Lee v. PMSI, Inc.

Lee v. PMSI, Inc.
Lee v. PMSI, Inc.
Court	United States District Court for the Middle District of Florida
Full case name	WENDI J. LEE, Plaintiff, v. PMSI, INC., Defendant.
Decided	January 13, 2011
Holding
	Violating an employer's acceptable use policy is not a crime under the CFAA
Court membership
Judge(s) sitting	Steven Merryday

Last updated June 13, 2023

Lee v. PMSI, Inc., No. 10-2094 (M.D. Florida January 13, 2011),^[1] was a case in the United States District Court for the Middle District of Florida about whether the Computer Fraud and Abuse Act (CFAA) makes it illegal for an employee to violate an employer's acceptable use policy. The court ruled that violating an employer's policy did not "exceed authorization" as defined by the CFAA and was not illegal under the act.

Background

The Computer Fraud and Abuse Act (CFAA) makes it illegal (with both civil and criminal penalties) to access a protected computer without authorization.^[2] Courts have long debated whether the statute applies to an employee who violates an employer's internal acceptable use policy. That interpretation of the CFAA could mean that any employee who surfs the Internet, checks Facebook, or logs into personal e-mail from work is guilty of a federal crime if the employer's workplace Internet use policy prohibits that behavior.^[3]

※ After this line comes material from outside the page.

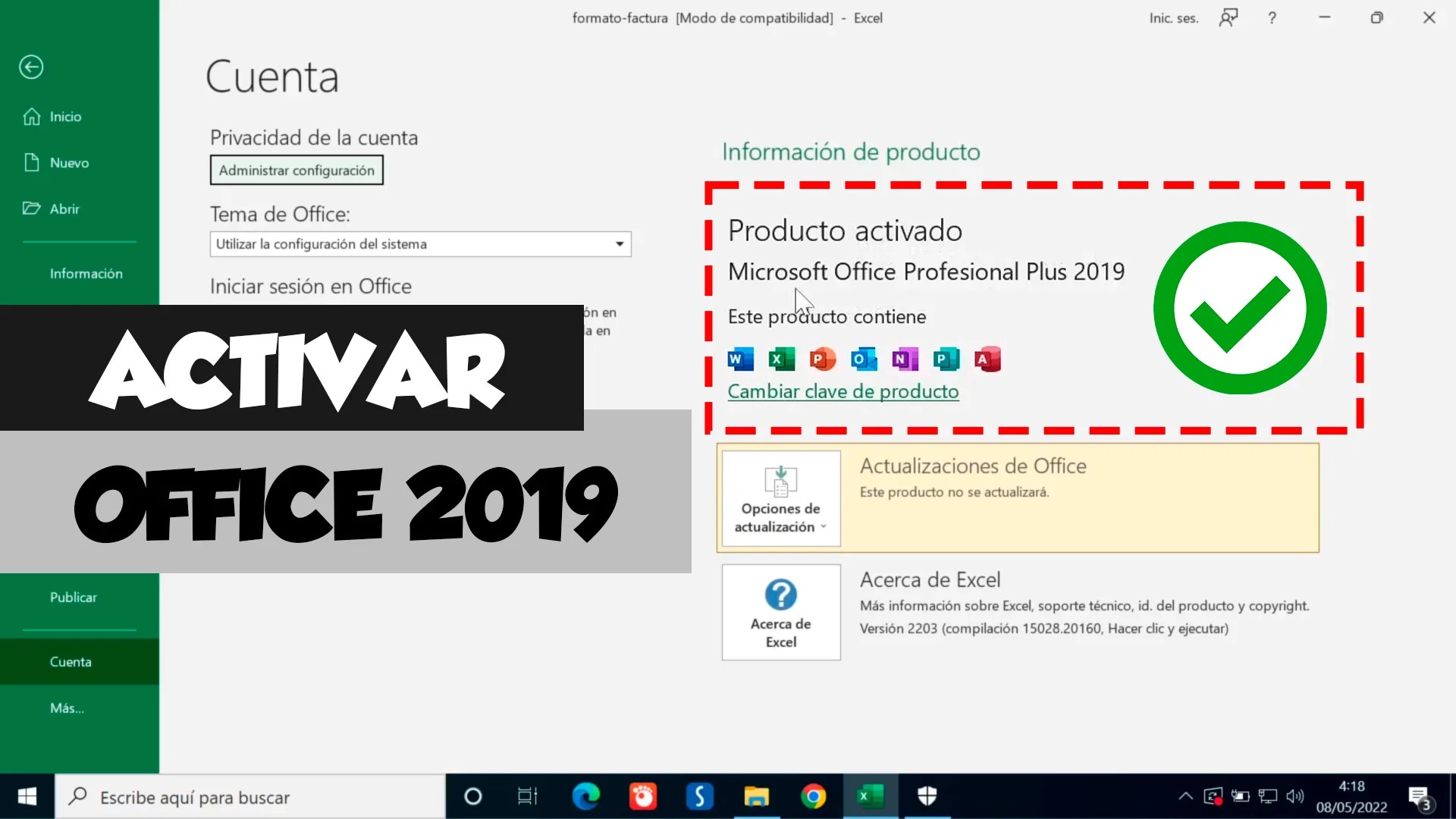Select Abrir in the sidebar menu
This screenshot has height=819, width=1456.
click(x=64, y=209)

Shortly before Lee v. PMSI, in its initial hearing on the case, the U.S. Ninth Circuit court of appeals ruled in United States v. Nosal that an employee violated the Computer Fraud and Abuse Act when he disobeyed an employer's Internet use restrictions.^[4]

Case history

After being fired from her position as a proposal developer in PMSI's marketing department, Wendi Lee sued PMSI for pregnancy discrimination barred by the Civil Rights Act of 1964 and Florida's analogous law. After moving the case to federal court, PMSI moved to dismiss this claim. This motion was denied and PMSI subsequently filed an amended complaint claiming Lee violated the Computer Fraud and Abuse Act.^[5]

Claims

PMSI Inc. argued Lee violated the CFAA because she engaged in "excessive internet usage" by "visit[ing] personal websites such as Facebook and monitor[ing] and [sending] personal email through her Verizon web mail account."^[3]^[6] They claimed her violations of the company's computer use policy cost the company more than $5,000 in wages to her and work that had to be performed by others.^[5]

District court opinion

In May 2011 District Judge Merryday held that Lee's conduct did not exceed authorized access to her employer's computer in violation of the CFAA.^[6]^[7] He said that the CFAA was meant to target hackers who steal information or destroy functionality, not employees who use the internet instead of working.^[3]^[5]^[6] He points out that the CFAA defines "exceeding authorized access" as not just gaining access to a system without authorization, but also obtaining or altering information.^[2] Because Lee never obtained or altered information by accessing her Facebook, email or news, she was not exceeding authorized access.^[6]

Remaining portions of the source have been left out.